カン秘書室長は最近釜山で発生した高校生の緊急患者死亡事例に言及し、119救急隊が大学病院を含む複数の病院に搬送を要請したが、治療不可などの理由で患者を受け入れられなかった現実を指摘しました。彼は過去の「救急室のたらい回し」問題が病院到着後の問題だったのに対し、現在は病院に到着すらできない「道路上のたらい回し」に様相が変わったと指摘しました。
続いてカン秘書室長は、消防庁と保健福祉部に二元化された緊急医療管理体制、患者受け入れに伴う医療事故責任問題などについて、関係省庁と医療界が「一人でも多くの命を救うための方策は何か」という基準で実質的な改善策を策定するよう要請しました。また、カン秘書室長は重症患者と重度障害者の介護負担が家族に過度に転嫁されている現実に言及し、これによる「介護殺人」問題をこれ以上放置してはならないと述べました。

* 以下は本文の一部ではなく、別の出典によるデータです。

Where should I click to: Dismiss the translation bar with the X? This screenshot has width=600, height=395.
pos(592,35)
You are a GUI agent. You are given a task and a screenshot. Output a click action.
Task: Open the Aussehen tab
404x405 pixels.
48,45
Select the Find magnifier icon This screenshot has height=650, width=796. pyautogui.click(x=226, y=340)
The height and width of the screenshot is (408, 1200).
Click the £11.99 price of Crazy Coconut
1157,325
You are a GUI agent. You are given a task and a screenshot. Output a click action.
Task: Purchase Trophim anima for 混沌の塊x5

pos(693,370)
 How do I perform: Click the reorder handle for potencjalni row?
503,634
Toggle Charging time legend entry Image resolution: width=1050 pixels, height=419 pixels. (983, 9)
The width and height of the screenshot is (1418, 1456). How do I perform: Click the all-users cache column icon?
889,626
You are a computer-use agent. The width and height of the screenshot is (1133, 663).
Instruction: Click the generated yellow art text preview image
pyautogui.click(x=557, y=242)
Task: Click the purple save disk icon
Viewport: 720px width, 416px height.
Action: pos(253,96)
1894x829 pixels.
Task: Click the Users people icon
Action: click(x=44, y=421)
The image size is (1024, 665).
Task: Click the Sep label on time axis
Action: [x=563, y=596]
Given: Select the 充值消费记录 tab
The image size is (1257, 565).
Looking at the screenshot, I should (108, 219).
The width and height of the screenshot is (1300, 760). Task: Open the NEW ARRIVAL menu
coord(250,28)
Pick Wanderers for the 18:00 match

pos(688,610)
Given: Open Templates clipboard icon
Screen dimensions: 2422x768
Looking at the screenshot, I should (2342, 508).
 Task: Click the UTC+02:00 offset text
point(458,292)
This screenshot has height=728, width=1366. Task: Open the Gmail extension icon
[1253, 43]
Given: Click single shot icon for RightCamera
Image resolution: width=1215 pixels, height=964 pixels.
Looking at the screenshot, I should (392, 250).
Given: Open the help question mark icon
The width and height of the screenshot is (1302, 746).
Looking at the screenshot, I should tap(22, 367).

カン秘書室長は長期間家族を介護した末に極端な選択に至った複数の事例を挙げ、重症患者の介護責任を家族だけに押し付ける社会構造が悲劇的な犯罪の原因になっている点を指摘しました。また、2006年以降、介護殺人事例が持続的に増加しているというメディア調査結果に言及し、患者だけでなく家族全体の生活を破壊する負担を社会が共に分担すべきだと強調しました。これに伴い、カン秘書室長は保健福祉部、女性家族部、企画財政部など関係省庁と少子高齢化委員会など関連機関に対し、重度障害者と重症患者の介護負担を家庭と社会が共に責任を負う根本的な制度改善策を策定するよう求めました。